Better Than New: Fully-Restored 1974 Ducati 750GT for Sale
The Ducati GT750 was the first street Ducati to use their famous “L-twin” engine, so named because the 90° v-twin was oriented with one piston pointing forward and the other directly upward, forming the shape of the capital letter “L”. Introduced in 1971, the 748cc engine produced a claimed 60hp and could push the unfaired bike to a top speed of 125mph.
Looking back, it is a bit less glamorous than the Sport and Super Sport models that followed, but don’t let that fool you into thinking the GT is boring or bland: those later bikes, while possessed of sexier styling, were also far less comfortable and practical. For most riders, the GT was a do-it-all bike for weekend rides, commuting, backroad scratching, and even light touring, offering character along with reasonable comfort.
Today’s Ducati GT750 strikes a balance between originality and function. The restoration by Austin Vintage Cycle keeps the spirit of the original bike, but manages to improve it in subtle ways that might be lost on casual viewers because they are so well executed and suit the bike so well.
There’s a ton of information about the restoration over at the original eBay listing: 1974 Ducati 750GT for Sale
We purchased this bike from Arizona and it was a bit of a mess when we received it. It was missing a few parts as the previous owner had started to take it apart for some unknown reason. The decision was made to take it completely apart and restore as much of the original hardware, fasteners, and parts that were original to the bike. We also made the decision to perform and add a few very minor upgrades. These were the things that we would have done back in the 70’s just to give the bike a cleaner look and a bit better performance.
Our goal with this build was to build to show / museum quality, but also to the level that we expect to have in a bike that we would ride. This bike can be ridden with confidence if one chooses to do more than just show it. It has undergone a complete nut and bolt restoration with every part and piece of the bike disassembled, cleaned, painted, massaged and sorted. There is not a single part on this bike that has not been touched in some way.
As much original equipment as possible has been retained in this restoration. All of the original levers such as kick start; shifter, brake etc. were cleaned and re-chromed by a reputable chrome shop; original center axle Marzocchi forks with rear mounted Scarab type caliper mounting flags. The headlight bucket and ring were also re-chromed. The motor still had its original seal on the crankcase, but we decided to split the cases anyway as it has sat for so long and we wanted to make sure that there were no sins lurking inside. The good news is that the crank and rod assembly were in very nice condition and did not need attention. This did however give us the chance to check and replace bearings, assure all transmission gears, splines, shafts and bearings were ok. We removed the sludge from the crankshaft sludge trap.

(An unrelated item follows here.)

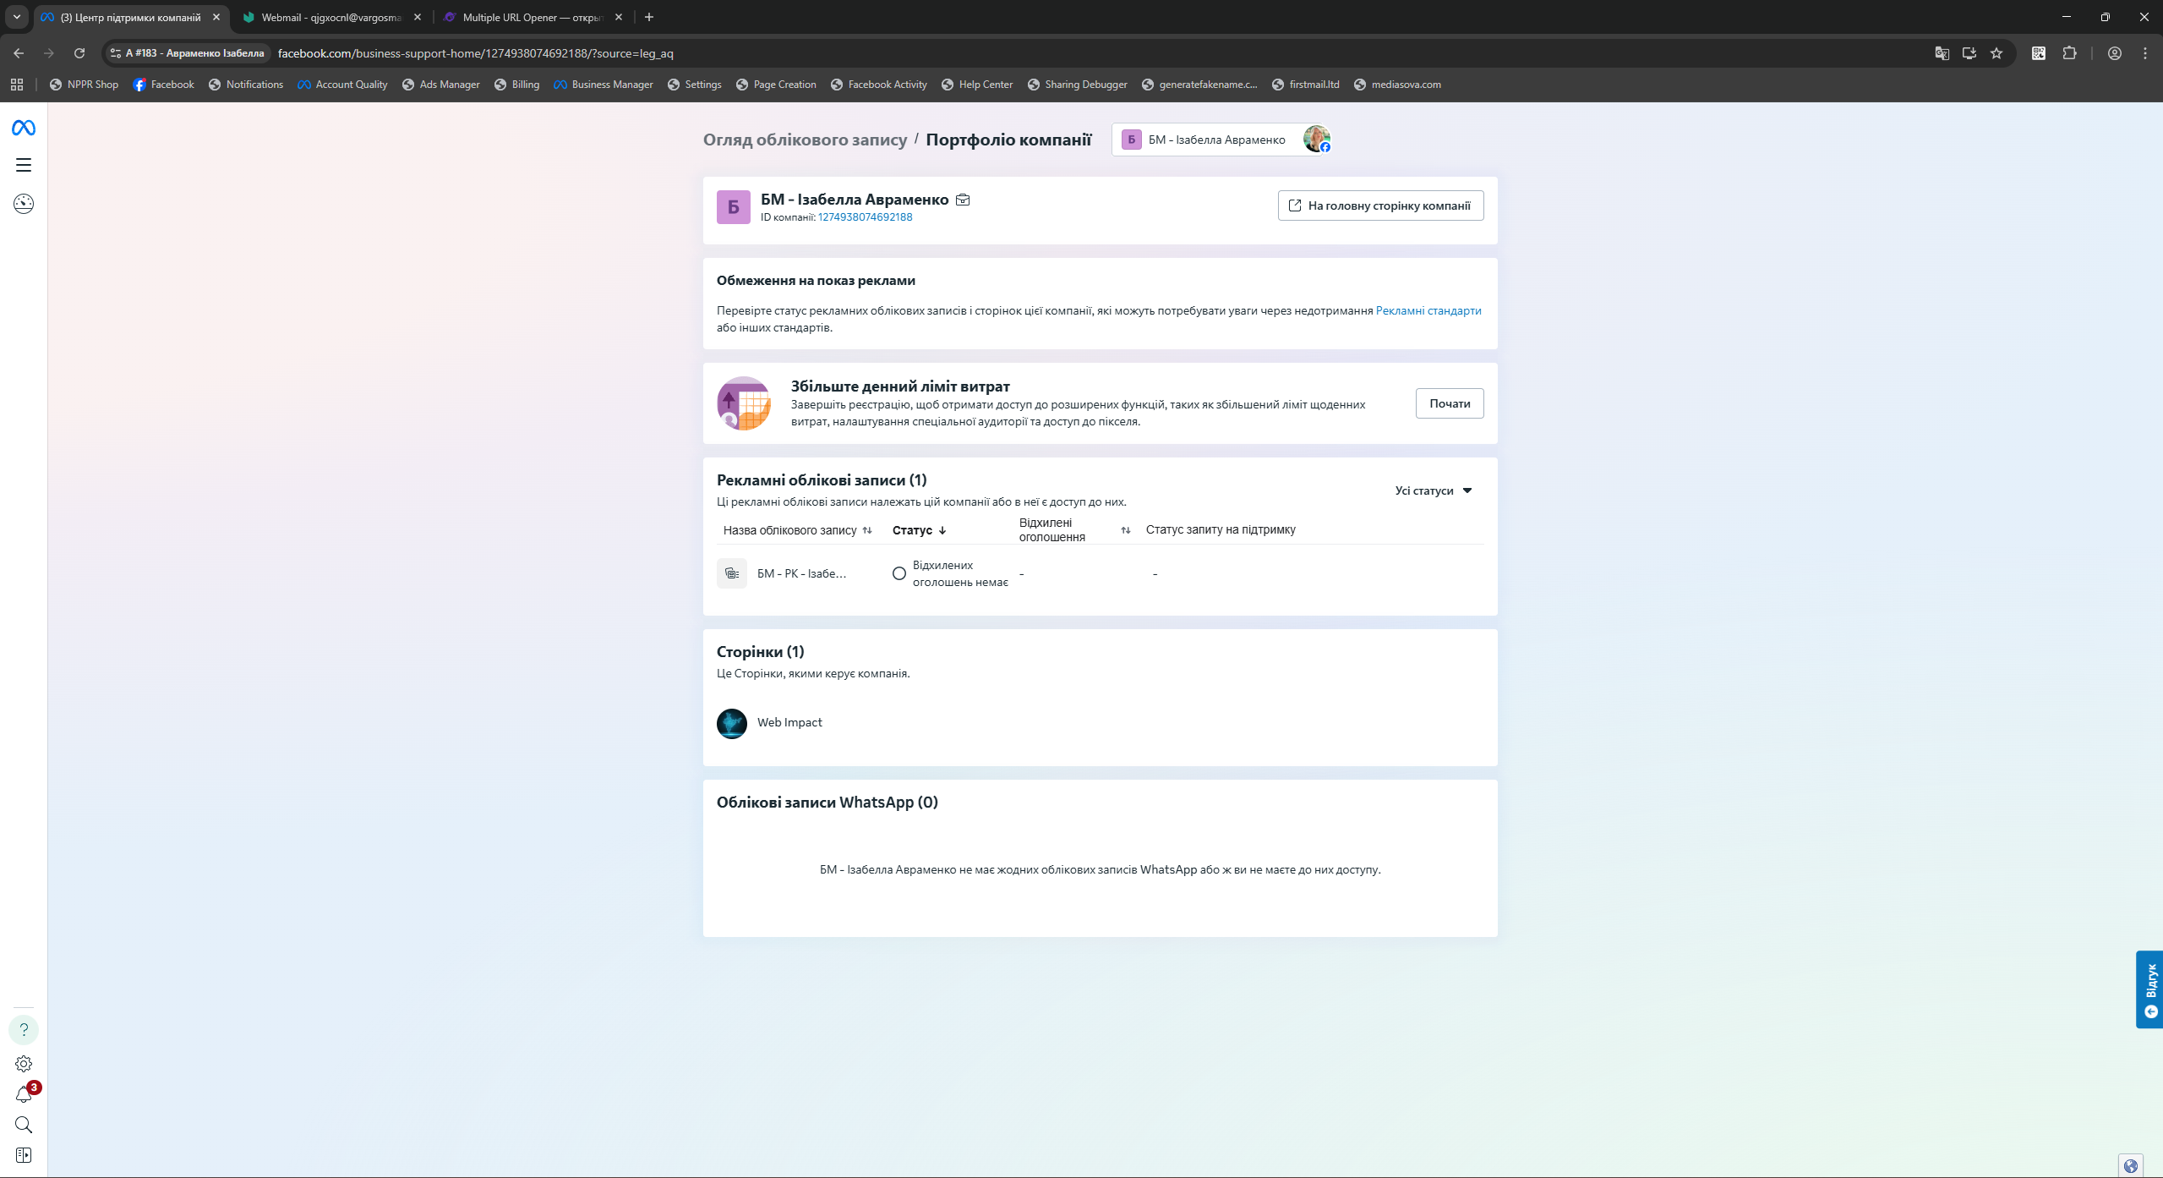Click the Почати button

pos(1449,403)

We decided to go back with the original bright orange/ black color scheme on this restoration. All of the original aluminum parts have been cleaned, and or polished. No expense or time has been spared in this restoration. Ignition and wiring has been upgraded to modern standards. The following is a list of what has been done to this Ducati.
The motor starts first kick and settles into a very nice, smooth idle. This bike runs and shifts better than the day it was delivered from the factory.
Restorations of old vehicles can be tricky: sometimes, “original” doesn’t necessarily mean “good”, and the temptation to improve factory flaws or performance can be hard to resist. But where do you draw the line? A modern ignition system is virtually undetectable in most cases, and improves performance significantly. But what about cosmetics? What amounts to tasteful, and what amounts to heresy? To me, this bike walks that line perfectly, and Ducati fans seem to agree, with bidding north of $24,000 at the time of writing.